▶ _Passage for review_
Turning to Father's issues, Father first argues that the trial court erroneously treated Mother's complaint for child support as a petition for modification, rather than as an initial complaint, and, as such, applied a standard that required a showing of a substantial change in circumstances. Father asserts that the child support complaint made no reference to the prior determination of the parties' incomes in their equitable distribution hearings. Father contends that no reference to those determinations was made at the child support hearing and that no party requested the court to take judicial notice of those prior findings. Instead, Mother first referenced the prior determination in her memorandum of law filed after the child support hearing. Father argues that the hearing officer improperly used those prior determinations as the basis for the child support obligation because there were no changes in circumstances since those initial determinations were made. Father contends that requiring him to prove a substantial change in circumstances shifted the burden from Mother to him. Father's Brief at 20-23.

▶ _Data supplied_
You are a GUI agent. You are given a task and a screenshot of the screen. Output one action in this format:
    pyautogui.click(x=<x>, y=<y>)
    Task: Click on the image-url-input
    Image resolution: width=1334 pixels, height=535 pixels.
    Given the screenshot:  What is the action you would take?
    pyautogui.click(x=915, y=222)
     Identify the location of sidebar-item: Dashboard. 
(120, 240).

▶ _What is required_
Resume the passage on Father's challenge to the child support ruling, starting right after its last sentence.

▶ _Exercise result_
Mother responds that the hearing officer could take notice of the prior decisions that were part of the judicial record. Mother also contends that the coordinate jurisdiction rule precluded the hearing officer from reconsidering the incomes of the parties. Mother's Reply Brief at 7-11.

The trial court explained that, in December 2010, a judicial determination of the parties' income had been reached after "an exhaustive inquiry." T.C.O.F. at 5. The trial court maintained that it was entirely appropriate for the hearing officer to consider the equitable distribution master's findings. The parties had the opportunity to present evidence of changes to income since the equitable distribution findings. Id.

We addressed a similar issue in DeMasi v. DeMasi, 530 A.2d 871 (Pa.Super. 1987). In that case, the father complained that the court could not determine his income for child support because he did not testify at the hearing. It was unclear from the record whether the father was precluded from testifying or chose not to do so. However, the parties, including the father, had testified extensively about income at equitable distribution proceedings, the transcripts of which were part of the court record and available for review. Id. at 876. Because income, earning capacity and all other issues relevant to child support were addressed therein, we held the trial court could rely upon those prior hearings. Id. at 877.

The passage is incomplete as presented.